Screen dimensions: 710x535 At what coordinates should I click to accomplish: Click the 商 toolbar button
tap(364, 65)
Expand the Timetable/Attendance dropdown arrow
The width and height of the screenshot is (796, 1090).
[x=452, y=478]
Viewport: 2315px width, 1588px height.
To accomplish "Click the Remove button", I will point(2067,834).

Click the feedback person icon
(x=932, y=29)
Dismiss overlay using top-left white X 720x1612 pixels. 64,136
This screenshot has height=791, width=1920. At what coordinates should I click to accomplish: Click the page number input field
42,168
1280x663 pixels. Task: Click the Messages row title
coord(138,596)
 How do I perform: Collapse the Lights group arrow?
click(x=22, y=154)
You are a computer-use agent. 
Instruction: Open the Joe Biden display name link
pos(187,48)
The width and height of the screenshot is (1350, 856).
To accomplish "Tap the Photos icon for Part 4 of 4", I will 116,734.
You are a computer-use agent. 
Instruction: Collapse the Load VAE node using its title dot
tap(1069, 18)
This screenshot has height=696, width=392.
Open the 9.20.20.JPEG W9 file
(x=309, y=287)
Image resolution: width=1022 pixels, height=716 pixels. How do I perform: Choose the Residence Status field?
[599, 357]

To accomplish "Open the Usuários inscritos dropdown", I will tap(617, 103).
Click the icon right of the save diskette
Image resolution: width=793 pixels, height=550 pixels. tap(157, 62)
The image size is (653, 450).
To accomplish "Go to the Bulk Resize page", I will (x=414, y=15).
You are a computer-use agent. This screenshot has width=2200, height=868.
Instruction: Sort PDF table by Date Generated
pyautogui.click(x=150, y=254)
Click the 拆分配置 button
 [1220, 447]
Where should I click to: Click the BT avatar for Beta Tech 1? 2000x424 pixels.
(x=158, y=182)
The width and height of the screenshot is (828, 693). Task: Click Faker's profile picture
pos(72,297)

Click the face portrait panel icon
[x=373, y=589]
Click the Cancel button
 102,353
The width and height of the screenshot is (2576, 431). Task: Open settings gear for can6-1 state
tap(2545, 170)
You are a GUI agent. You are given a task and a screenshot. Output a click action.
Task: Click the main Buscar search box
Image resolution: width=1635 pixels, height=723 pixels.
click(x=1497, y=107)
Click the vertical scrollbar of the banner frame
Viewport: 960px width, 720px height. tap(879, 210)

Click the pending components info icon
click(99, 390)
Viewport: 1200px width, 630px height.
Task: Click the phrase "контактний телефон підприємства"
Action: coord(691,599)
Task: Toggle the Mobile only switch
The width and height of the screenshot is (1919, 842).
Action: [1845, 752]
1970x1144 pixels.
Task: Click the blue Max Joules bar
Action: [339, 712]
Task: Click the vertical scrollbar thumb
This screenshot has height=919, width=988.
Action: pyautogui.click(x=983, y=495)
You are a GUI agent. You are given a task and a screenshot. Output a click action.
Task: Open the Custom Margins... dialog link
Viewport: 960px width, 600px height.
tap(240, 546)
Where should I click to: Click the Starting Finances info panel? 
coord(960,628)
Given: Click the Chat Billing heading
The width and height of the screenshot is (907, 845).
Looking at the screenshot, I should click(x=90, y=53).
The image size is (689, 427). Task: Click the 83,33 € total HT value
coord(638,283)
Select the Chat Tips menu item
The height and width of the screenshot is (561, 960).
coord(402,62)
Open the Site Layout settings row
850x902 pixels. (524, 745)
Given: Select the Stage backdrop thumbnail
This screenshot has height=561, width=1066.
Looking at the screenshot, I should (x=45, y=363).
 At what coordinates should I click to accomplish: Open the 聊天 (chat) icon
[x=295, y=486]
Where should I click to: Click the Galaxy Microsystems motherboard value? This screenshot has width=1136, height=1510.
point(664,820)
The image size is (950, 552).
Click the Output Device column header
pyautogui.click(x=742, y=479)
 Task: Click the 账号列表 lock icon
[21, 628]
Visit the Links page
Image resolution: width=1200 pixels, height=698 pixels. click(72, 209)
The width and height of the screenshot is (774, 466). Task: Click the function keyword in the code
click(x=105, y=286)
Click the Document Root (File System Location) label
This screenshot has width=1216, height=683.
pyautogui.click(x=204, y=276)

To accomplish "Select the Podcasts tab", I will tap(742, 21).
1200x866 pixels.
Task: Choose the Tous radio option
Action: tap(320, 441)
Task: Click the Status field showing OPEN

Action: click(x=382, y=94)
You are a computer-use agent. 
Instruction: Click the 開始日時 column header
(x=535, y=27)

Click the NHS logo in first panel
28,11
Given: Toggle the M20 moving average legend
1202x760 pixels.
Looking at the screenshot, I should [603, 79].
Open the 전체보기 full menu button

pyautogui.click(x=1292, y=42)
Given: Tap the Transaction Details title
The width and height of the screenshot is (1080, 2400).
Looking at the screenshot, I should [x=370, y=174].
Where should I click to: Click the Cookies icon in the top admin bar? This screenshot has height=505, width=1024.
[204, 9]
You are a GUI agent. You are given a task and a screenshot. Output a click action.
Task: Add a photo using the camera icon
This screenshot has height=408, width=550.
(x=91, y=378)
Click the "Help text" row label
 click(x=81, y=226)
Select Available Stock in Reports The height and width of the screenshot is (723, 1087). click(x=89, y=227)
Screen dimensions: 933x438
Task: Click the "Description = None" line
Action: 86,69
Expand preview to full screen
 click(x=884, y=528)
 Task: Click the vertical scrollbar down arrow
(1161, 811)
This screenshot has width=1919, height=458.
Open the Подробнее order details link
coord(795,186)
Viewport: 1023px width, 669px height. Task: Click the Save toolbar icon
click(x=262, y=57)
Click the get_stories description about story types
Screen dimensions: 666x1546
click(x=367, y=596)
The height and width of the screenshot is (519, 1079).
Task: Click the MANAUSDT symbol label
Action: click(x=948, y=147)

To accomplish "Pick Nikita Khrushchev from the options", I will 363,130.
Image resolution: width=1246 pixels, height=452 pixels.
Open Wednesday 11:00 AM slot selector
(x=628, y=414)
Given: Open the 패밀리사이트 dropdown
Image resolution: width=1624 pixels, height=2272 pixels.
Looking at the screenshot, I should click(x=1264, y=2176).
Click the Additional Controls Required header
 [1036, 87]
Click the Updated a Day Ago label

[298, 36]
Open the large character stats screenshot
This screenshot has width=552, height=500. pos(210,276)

——————

**About this task**
Word for word, transcribe all of the material.

**Exercise solution**
Screen dimensions: 710x535 At what coordinates should I click to accomplish: Click the 商 toolbar button
tap(364, 65)
Expand the Timetable/Attendance dropdown arrow
The width and height of the screenshot is (796, 1090).
[x=452, y=478]
Viewport: 2315px width, 1588px height.
To accomplish "Click the Remove button", I will point(2067,834).

Click the feedback person icon
(x=932, y=29)
Dismiss overlay using top-left white X 720x1612 pixels. 64,136
This screenshot has height=791, width=1920. At what coordinates should I click to accomplish: Click the page number input field
42,168
1280x663 pixels. Task: Click the Messages row title
coord(138,596)
 How do I perform: Collapse the Lights group arrow?
click(x=22, y=154)
You are a computer-use agent. 
Instruction: Open the Joe Biden display name link
pos(187,48)
The width and height of the screenshot is (1350, 856).
To accomplish "Tap the Photos icon for Part 4 of 4", I will 116,734.
You are a computer-use agent. 
Instruction: Collapse the Load VAE node using its title dot
tap(1069, 18)
This screenshot has height=696, width=392.
Open the 9.20.20.JPEG W9 file
(x=309, y=287)
Image resolution: width=1022 pixels, height=716 pixels. How do I perform: Choose the Residence Status field?
[599, 357]

To accomplish "Open the Usuários inscritos dropdown", I will tap(617, 103).
Click the icon right of the save diskette
Image resolution: width=793 pixels, height=550 pixels. tap(157, 62)
The image size is (653, 450).
To accomplish "Go to the Bulk Resize page", I will (x=414, y=15).
You are a computer-use agent. This screenshot has width=2200, height=868.
Instruction: Sort PDF table by Date Generated
pyautogui.click(x=150, y=254)
Click the 拆分配置 button
 [1220, 447]
Where should I click to: Click the BT avatar for Beta Tech 1? 2000x424 pixels.
(x=158, y=182)
The width and height of the screenshot is (828, 693). Task: Click Faker's profile picture
pos(72,297)

Click the face portrait panel icon
[x=373, y=589]
Click the Cancel button
 102,353
The width and height of the screenshot is (2576, 431). Task: Open settings gear for can6-1 state
tap(2545, 170)
You are a GUI agent. You are given a task and a screenshot. Output a click action.
Task: Click the main Buscar search box
Image resolution: width=1635 pixels, height=723 pixels.
click(x=1497, y=107)
Click the vertical scrollbar of the banner frame
Viewport: 960px width, 720px height. tap(879, 210)

Click the pending components info icon
click(99, 390)
Viewport: 1200px width, 630px height.
Task: Click the phrase "контактний телефон підприємства"
Action: coord(691,599)
Task: Toggle the Mobile only switch
The width and height of the screenshot is (1919, 842).
Action: [1845, 752]
1970x1144 pixels.
Task: Click the blue Max Joules bar
Action: [339, 712]
Task: Click the vertical scrollbar thumb
This screenshot has height=919, width=988.
Action: pyautogui.click(x=983, y=495)
You are a GUI agent. You are given a task and a screenshot. Output a click action.
Task: Open the Custom Margins... dialog link
Viewport: 960px width, 600px height.
tap(240, 546)
Where should I click to: Click the Starting Finances info panel? 
coord(960,628)
Given: Click the Chat Billing heading
The width and height of the screenshot is (907, 845).
Looking at the screenshot, I should click(x=90, y=53).
The image size is (689, 427). Task: Click the 83,33 € total HT value
coord(638,283)
Select the Chat Tips menu item
The height and width of the screenshot is (561, 960).
coord(402,62)
Open the Site Layout settings row
850x902 pixels. (524, 745)
Given: Select the Stage backdrop thumbnail
This screenshot has height=561, width=1066.
Looking at the screenshot, I should (x=45, y=363).
 At what coordinates should I click to accomplish: Open the 聊天 (chat) icon
[x=295, y=486]
Where should I click to: Click the Galaxy Microsystems motherboard value? This screenshot has width=1136, height=1510.
point(664,820)
The image size is (950, 552).
Click the Output Device column header
pyautogui.click(x=742, y=479)
 Task: Click the 账号列表 lock icon
[21, 628]
Visit the Links page
Image resolution: width=1200 pixels, height=698 pixels. click(72, 209)
The width and height of the screenshot is (774, 466). Task: Click the function keyword in the code
click(x=105, y=286)
Click the Document Root (File System Location) label
This screenshot has width=1216, height=683.
pyautogui.click(x=204, y=276)

To accomplish "Select the Podcasts tab", I will tap(742, 21).
1200x866 pixels.
Task: Choose the Tous radio option
Action: tap(320, 441)
Task: Click the Status field showing OPEN

Action: click(x=382, y=94)
You are a computer-use agent. 
Instruction: Click the 開始日時 column header
(x=535, y=27)

Click the NHS logo in first panel
28,11
Given: Toggle the M20 moving average legend
1202x760 pixels.
Looking at the screenshot, I should [603, 79].
Open the 전체보기 full menu button

pyautogui.click(x=1292, y=42)
Given: Tap the Transaction Details title
The width and height of the screenshot is (1080, 2400).
Looking at the screenshot, I should [x=370, y=174].
Where should I click to: Click the Cookies icon in the top admin bar? This screenshot has height=505, width=1024.
[204, 9]
You are a GUI agent. You are given a task and a screenshot. Output a click action.
Task: Add a photo using the camera icon
This screenshot has height=408, width=550.
(x=91, y=378)
Click the "Help text" row label
 click(x=81, y=226)
Select Available Stock in Reports The height and width of the screenshot is (723, 1087). click(x=89, y=227)
Screen dimensions: 933x438
Task: Click the "Description = None" line
Action: 86,69
Expand preview to full screen
 click(x=884, y=528)
 Task: Click the vertical scrollbar down arrow
(1161, 811)
This screenshot has width=1919, height=458.
Open the Подробнее order details link
coord(795,186)
Viewport: 1023px width, 669px height. Task: Click the Save toolbar icon
click(x=262, y=57)
Click the get_stories description about story types
Screen dimensions: 666x1546
click(x=367, y=596)
The height and width of the screenshot is (519, 1079).
Task: Click the MANAUSDT symbol label
Action: click(x=948, y=147)

To accomplish "Pick Nikita Khrushchev from the options", I will 363,130.
Image resolution: width=1246 pixels, height=452 pixels.
Open Wednesday 11:00 AM slot selector
(x=628, y=414)
Given: Open the 패밀리사이트 dropdown
Image resolution: width=1624 pixels, height=2272 pixels.
Looking at the screenshot, I should click(x=1264, y=2176).
Click the Additional Controls Required header
 [1036, 87]
Click the Updated a Day Ago label

[298, 36]
Open the large character stats screenshot
This screenshot has width=552, height=500. pos(210,276)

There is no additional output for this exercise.